**Exercise objective**
Your task is to copy every line of the entries that contains "computer".

Stored data Start Marker

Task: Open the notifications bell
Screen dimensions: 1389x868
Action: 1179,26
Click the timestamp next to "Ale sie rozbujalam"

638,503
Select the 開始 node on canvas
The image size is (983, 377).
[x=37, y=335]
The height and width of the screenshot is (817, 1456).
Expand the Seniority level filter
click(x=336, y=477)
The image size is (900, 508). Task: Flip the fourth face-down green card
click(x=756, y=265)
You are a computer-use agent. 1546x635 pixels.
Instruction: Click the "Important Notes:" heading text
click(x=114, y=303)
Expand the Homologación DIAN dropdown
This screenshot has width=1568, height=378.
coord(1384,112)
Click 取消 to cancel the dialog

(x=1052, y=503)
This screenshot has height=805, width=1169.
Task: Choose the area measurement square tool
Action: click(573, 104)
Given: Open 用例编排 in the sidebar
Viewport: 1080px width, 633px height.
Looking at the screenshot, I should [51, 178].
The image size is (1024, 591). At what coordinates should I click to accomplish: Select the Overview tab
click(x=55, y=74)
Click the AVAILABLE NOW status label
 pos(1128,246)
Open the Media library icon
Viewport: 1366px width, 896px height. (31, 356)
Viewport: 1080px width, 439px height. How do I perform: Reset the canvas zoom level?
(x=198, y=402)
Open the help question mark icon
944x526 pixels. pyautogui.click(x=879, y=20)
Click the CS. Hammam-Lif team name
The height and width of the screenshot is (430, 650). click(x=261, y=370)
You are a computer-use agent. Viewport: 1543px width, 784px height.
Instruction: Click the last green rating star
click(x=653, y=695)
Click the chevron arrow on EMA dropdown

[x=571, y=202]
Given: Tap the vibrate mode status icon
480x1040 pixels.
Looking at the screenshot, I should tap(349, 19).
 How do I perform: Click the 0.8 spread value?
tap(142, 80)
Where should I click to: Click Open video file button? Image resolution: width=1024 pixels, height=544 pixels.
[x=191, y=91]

Stored data End Marker

**Response area**
You are a computer-use agent. 1546x635 pixels.
You are a computer-use agent. Viewport: 1543px width, 784px height.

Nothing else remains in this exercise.